(Records)
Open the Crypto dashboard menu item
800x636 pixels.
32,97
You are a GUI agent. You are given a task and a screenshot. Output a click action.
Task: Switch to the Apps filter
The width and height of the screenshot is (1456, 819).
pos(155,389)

JOB:
Repeat every line of the entries above word for word, with nothing changed.

OUTPUT:
Open the Crypto dashboard menu item
800x636 pixels.
32,97
You are a GUI agent. You are given a task and a screenshot. Output a click action.
Task: Switch to the Apps filter
The width and height of the screenshot is (1456, 819).
pos(155,389)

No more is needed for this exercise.